• RAW DATA
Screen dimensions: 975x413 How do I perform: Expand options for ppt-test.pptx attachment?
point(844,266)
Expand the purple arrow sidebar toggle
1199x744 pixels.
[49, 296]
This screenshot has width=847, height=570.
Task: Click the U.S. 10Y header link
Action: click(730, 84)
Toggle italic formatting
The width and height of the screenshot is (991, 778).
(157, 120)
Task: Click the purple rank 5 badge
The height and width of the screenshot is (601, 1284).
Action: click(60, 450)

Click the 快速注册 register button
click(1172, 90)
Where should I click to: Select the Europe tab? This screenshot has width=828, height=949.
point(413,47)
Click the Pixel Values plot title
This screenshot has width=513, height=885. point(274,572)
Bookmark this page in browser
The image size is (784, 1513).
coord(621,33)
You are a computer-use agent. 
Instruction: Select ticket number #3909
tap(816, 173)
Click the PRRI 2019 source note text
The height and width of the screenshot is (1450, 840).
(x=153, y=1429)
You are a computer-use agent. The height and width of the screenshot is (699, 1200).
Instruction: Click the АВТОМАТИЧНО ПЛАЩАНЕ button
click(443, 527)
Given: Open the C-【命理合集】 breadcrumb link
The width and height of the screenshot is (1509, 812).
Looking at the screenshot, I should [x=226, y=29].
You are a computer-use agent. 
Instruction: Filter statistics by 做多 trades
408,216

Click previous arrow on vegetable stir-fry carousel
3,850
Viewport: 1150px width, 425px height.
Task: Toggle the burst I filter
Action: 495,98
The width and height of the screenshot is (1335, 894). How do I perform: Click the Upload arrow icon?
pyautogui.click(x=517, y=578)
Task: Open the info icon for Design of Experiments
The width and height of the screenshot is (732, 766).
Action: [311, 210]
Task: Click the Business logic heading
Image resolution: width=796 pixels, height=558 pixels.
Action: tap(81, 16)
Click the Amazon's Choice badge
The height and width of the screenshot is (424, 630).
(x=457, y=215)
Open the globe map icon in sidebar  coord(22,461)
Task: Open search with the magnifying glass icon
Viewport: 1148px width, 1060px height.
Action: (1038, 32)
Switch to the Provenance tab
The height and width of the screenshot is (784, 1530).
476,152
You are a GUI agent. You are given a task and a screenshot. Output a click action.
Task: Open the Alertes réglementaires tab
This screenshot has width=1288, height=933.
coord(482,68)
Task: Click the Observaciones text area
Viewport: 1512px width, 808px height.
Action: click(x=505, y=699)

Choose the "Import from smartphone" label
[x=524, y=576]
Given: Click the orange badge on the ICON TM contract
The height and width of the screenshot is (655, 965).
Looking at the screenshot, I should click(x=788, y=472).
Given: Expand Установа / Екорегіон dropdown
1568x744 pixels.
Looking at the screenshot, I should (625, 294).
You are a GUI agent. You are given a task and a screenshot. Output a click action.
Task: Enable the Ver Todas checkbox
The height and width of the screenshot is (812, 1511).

• WHAT IS EXPECTED
Which lines run from the one containing "1568x744 pixels." to the end of the entries above? Print them exactly, both ends included, and nothing else.

• RESULT FOR THIS TASK
1568x744 pixels.
Looking at the screenshot, I should (625, 294).
You are a GUI agent. You are given a task and a screenshot. Output a click action.
Task: Enable the Ver Todas checkbox
The height and width of the screenshot is (812, 1511).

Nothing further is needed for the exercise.